§ **ITEMS**:
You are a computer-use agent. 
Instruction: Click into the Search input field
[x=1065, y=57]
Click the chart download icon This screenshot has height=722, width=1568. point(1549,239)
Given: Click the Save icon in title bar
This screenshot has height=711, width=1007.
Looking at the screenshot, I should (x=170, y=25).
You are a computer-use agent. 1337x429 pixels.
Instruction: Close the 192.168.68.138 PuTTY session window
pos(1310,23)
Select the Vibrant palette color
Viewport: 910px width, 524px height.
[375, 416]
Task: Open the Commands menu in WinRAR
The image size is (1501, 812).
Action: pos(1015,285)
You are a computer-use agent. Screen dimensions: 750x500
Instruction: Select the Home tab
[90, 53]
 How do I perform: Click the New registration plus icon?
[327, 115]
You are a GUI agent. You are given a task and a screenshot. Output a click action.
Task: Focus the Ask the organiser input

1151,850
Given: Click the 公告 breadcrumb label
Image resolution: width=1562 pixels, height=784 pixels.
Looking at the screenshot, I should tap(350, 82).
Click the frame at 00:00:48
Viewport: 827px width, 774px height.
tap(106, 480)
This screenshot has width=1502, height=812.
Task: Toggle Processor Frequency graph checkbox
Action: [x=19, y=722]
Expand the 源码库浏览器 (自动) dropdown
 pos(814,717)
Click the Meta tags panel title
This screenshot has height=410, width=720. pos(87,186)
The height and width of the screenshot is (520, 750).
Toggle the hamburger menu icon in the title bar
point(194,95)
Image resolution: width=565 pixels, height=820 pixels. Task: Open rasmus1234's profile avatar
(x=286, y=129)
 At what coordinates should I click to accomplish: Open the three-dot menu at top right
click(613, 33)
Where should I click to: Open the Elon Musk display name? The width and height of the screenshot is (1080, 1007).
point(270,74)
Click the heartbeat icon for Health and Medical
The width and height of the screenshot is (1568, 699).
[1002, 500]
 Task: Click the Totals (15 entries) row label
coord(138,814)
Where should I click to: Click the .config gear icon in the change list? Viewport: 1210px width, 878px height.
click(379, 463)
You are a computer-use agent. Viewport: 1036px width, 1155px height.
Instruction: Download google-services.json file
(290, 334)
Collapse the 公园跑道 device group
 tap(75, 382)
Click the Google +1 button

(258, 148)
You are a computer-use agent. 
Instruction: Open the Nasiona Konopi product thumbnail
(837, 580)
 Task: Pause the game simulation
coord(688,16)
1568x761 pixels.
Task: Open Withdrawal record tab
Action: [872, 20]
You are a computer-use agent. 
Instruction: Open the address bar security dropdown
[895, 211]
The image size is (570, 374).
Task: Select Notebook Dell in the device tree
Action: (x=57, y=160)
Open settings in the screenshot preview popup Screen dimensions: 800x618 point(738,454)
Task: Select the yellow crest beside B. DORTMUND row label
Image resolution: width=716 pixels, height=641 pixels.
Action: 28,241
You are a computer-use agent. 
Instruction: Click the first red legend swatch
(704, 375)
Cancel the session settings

§ **WHAT NEEDS TO BE DONE**:
Switch "heartbeat" to "pulse" in the entries starting at the line containing "Where should I click to: Open" and ending at the last entry, and reproduce only those lines with nothing else changed.

§ **THE COMPLETED TASK**:
Where should I click to: Open the Elon Musk display name? The width and height of the screenshot is (1080, 1007).
point(270,74)
Click the pulse icon for Health and Medical
The width and height of the screenshot is (1568, 699).
[1002, 500]
 Task: Click the Totals (15 entries) row label
coord(138,814)
Where should I click to: Click the .config gear icon in the change list? Viewport: 1210px width, 878px height.
click(379, 463)
You are a computer-use agent. Viewport: 1036px width, 1155px height.
Instruction: Download google-services.json file
(290, 334)
Collapse the 公园跑道 device group
 tap(75, 382)
Click the Google +1 button

(258, 148)
You are a computer-use agent. 
Instruction: Open the Nasiona Konopi product thumbnail
(837, 580)
 Task: Pause the game simulation
coord(688,16)
1568x761 pixels.
Task: Open Withdrawal record tab
Action: [872, 20]
You are a computer-use agent. 
Instruction: Open the address bar security dropdown
[895, 211]
The image size is (570, 374).
Task: Select Notebook Dell in the device tree
Action: (x=57, y=160)
Open settings in the screenshot preview popup Screen dimensions: 800x618 point(738,454)
Task: Select the yellow crest beside B. DORTMUND row label
Image resolution: width=716 pixels, height=641 pixels.
Action: 28,241
You are a computer-use agent. 
Instruction: Click the first red legend swatch
(704, 375)
Cancel the session settings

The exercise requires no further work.